WORK TO COMPLETE
1 – List every person named in the hawk identification post below.
2 – Condense the paragraph of the hawk identification post below that begins "It was cool to hang out with Josh Lawrey" into a short bulleted list, keeping its main facts.

Frontiers of Hawk Identification – Hawks at a distance

11 05 2011

Mystery Raptor #1

I have been looking at Jerry Liguori’s brilliant new book ‘Hawks at a distance’ recently (check it out here). Along with his previous work ‘Hawks at every angle’ (here), and it’s a must own for anyone who has even a passing interest in hawkwatching in my humble opinion. Jerry is pretty much the word in cutting edge identification of hawks in flight these days, in the same way that ‘Hawks in flight’ (Dunne, Sibley, Sutton)  revolutionized the way we looked at flying raptors in the 1990’s, so this pair of books has highlighted the developed and expanded upon techniques that hawkwatchers use to identify these birds.

It was cool to hang out with Josh Lawrey this season at Braddock Bay and talk to him about working with Jerry in person up at the Goshutes. Josh was telling me how Jerry pretty much completely rejected the need to use a scope to identify even the most distant hawk and encouraged Josh to stick with bins exclusively to identify birds (pretty much in keeping with the world view of his book). I’m sure this wasn’t solely machismo (which can be pretty rampant in the world of hawkwatching) but rather the practical need to stay off the scope as it so badly limits your field of view. Use of a scope narrows the area of sky you are viewing and correspondingly the number of birds you can observe at at any one time. This eschewing of the use of scopes apparently manifested itself in Jerry making monkey noises at Josh every time he reached for his scope up in the Goshutes, which I thought was particularly funny.

MATERIAL PROVIDED

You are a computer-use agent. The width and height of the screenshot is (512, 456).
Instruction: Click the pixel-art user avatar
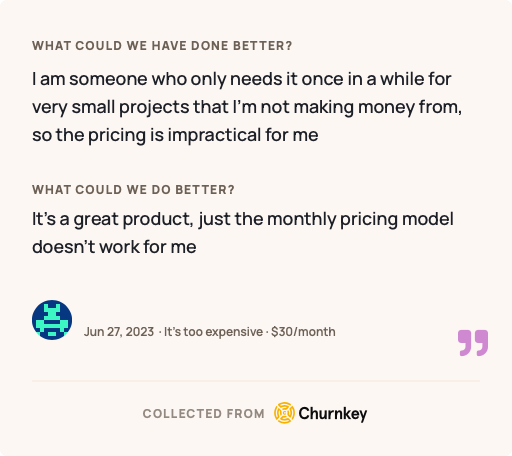(x=52, y=320)
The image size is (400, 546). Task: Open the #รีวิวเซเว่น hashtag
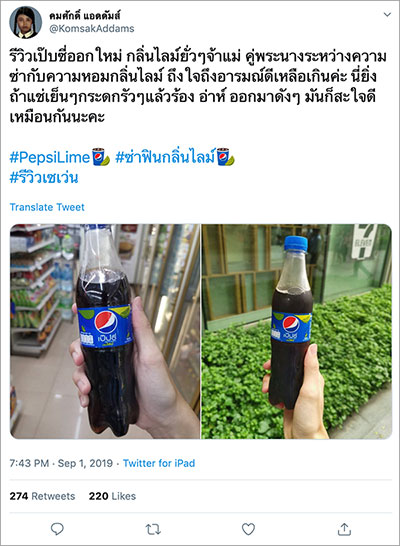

ANSWERS TO THE EXERCISES
1 –
- Jerry Liguori
- Dunne
- Sibley
- Sutton
- Josh Lawrey

2 –
- This season at Braddock Bay, the writer spent time with Josh Lawrey and talked with him about working with Jerry in person at the Goshutes.
- Jerry rejected the need for a scope to identify even the most distant hawk and urged Josh to use only bins, in keeping with the outlook of his book.
- The reason was likely practical, not only machismo. A scope narrows the field of view, which cuts down the area of sky and the number of birds that can be watched at one time.
- Jerry made monkey noises at Josh every time Josh reached for his scope in the Goshutes, which the writer found especially funny.